This is the official code repository for Exploring Neural Models for Query-Focused Summarization by Jesse Vig*, Alexander R. Fabbri*, Wojciech Kryściński*, Chien-Sheng Wu, and Wenhao Liu (*equal contribution).
We present code and instructions for reproducing the paper experiments and running the models against your own datasets.
Query-focused summarization (QFS) aims to produce summaries that answer particular questions of interest, enabling greater user control and personalization. In our paper we conduct a systematic exploration of neural approaches to QFS, considering two general classes of methods: two-stage extractive-abstractive solutions and end-to-end models. Within those categories, we investigate existing methods and present two model extensions that achieve state-of-the-art performance on the QMSum dataset by a margin of up to 3.38 ROUGE-1, 3.72 ROUGE-2, and 3.28 ROUGE-L.
Two-step approaches consist of an extractor model, which extracts parts of the source document relevant to the input query, and an abstractor model, which synthesizes the extracted segments into a final summary.
See extractors directory for instructions and code for training and evaluating two-stage models.
The Segment Encoder is an end-to-end model that uses sparse local attention to achieve SOTA ROUGE scores on the QMSum dataset.
To replicate the QMSum experiments, or train and evaluate Segment Encoder on your own dataset, see the multiencoder directory.

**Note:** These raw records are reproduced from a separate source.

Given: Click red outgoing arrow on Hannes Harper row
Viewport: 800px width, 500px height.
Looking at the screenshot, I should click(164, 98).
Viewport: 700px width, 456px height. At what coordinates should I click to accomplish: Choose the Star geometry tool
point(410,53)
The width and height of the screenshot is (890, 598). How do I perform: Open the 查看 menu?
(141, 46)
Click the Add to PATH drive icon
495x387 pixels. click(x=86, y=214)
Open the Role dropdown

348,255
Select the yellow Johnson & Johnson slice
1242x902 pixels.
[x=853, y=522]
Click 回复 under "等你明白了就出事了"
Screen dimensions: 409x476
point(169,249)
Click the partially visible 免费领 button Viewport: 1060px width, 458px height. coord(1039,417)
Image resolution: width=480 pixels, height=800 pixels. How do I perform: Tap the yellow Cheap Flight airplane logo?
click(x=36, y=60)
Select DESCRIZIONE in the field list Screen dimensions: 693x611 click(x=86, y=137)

When referencing this repository, please cite this paper:
@misc{vig-etal-2021-exploring,
title={Exploring Neural Models for Query-Focused Summarization},
author={Jesse Vig and Alexander R. Fabbri and Wojciech Kry{\'s}ci{\'n}ski and Chien-Sheng Wu and Wenhao Liu},
year={2021},
eprint={2112.07637},
archivePrefix={arXiv},
primaryClass={cs.CL},
url={https://arxiv.org/abs/2112.07637}
}
This repository is released under the BSD-3 License.